Overall, the results of this study suggest that there are several factors that researchers should keep in mind to encourage participation in a study of pregnant women. First, thoroughly explain the study topic and its importance to the health of women and children. Second, emphasize the important contribution to science that each woman provides by participating in the study and how the results of the research will be used to help others. Comprehensive interviewer training is likely the best way to ensure this information is effectively communicated to the respondent. Interviewers should be trained to emphasize these points to potential respondents early during the recruitment process. We also recommend providing interviewers with tools to help them better convey the importance of the study such as pamphlets or videos they can share with participants. Third, emphasize that the study provides an opportunity to learn about pregnancy health and build learning related incentives into the study design. For example, offering participants free classes on pregnancy health would likely increase motivation. Fourth, be aware that depending on the setting and demographics of the patient population, some women will be more or less likely to participate in various components of the research. If possible, create study designs so that unwillingness to participate in one component of the study does not prevent potential respondents from being able to participate in the other components of the study. Including these key design features will likely encourage the participation of pregnant women.

Acknowledgments

The authors would like to thank the following people for their assistance with the study: Julie de Jong, Sasha Achen Killewald, Cynthia Link, Jennifer Eckerman Yarger, and the staff of the clinic and private practices where participant recruitment occurred. We would also like to thank Jennifer Eckerman Yarger for her comments on the manuscript. Any errors or omissions are the responsibility of the authors. Financial support for this study was provided by the National Institutes of Health Roadmap Initiative grant 1 P20 RR020682-01.

Footnotes

11Only a high level of willingness (83%) was reported for participation in a telephone interview (Nechuta et al. 2009)

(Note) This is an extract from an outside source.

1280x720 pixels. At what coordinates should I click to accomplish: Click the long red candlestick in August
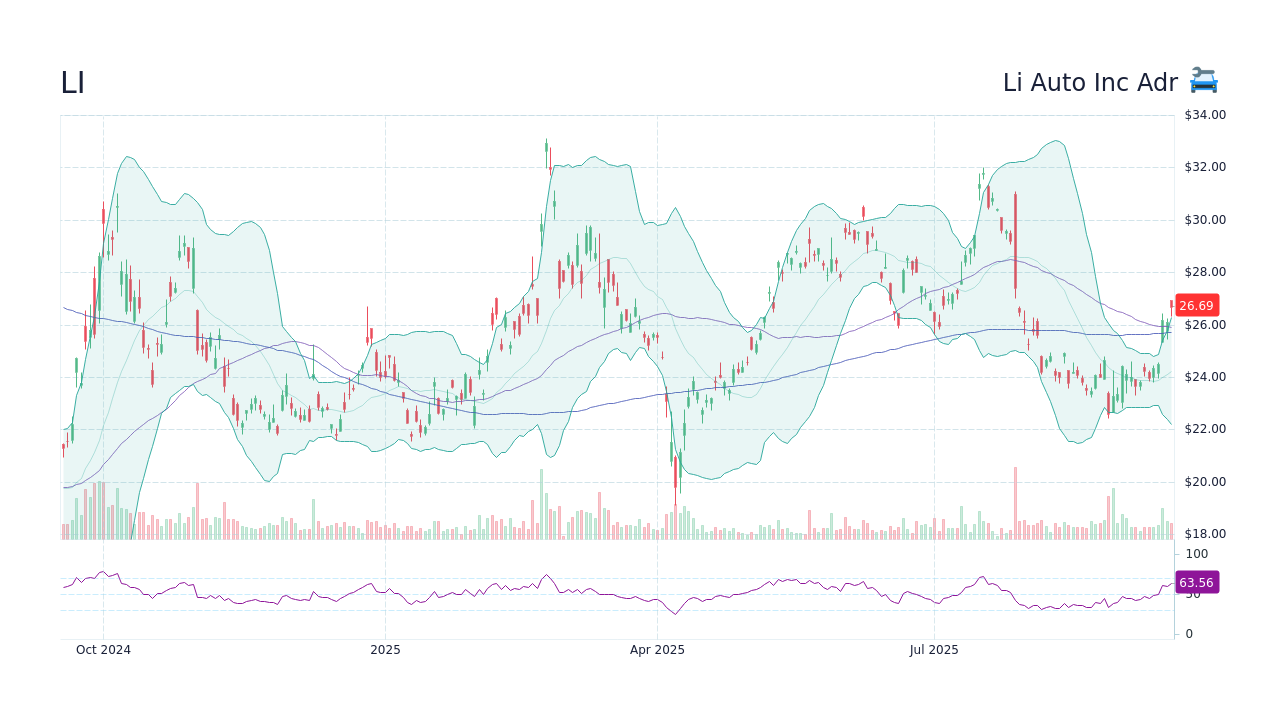[1016, 240]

2This coefficient is the average of the effects of race we find among clinic and private practice patients. Both effects are in the same direction with a stronger effect found among the private practice patients compared to the clinic patients.

3We failed to find evidence that African Americans report less willingness than whites to provide biospecimens (Hypothesis 2).

4This result may indicate those who have experienced discrimination desire an opportunity to report that experience. Further research will be needed to investigate this unexpected result.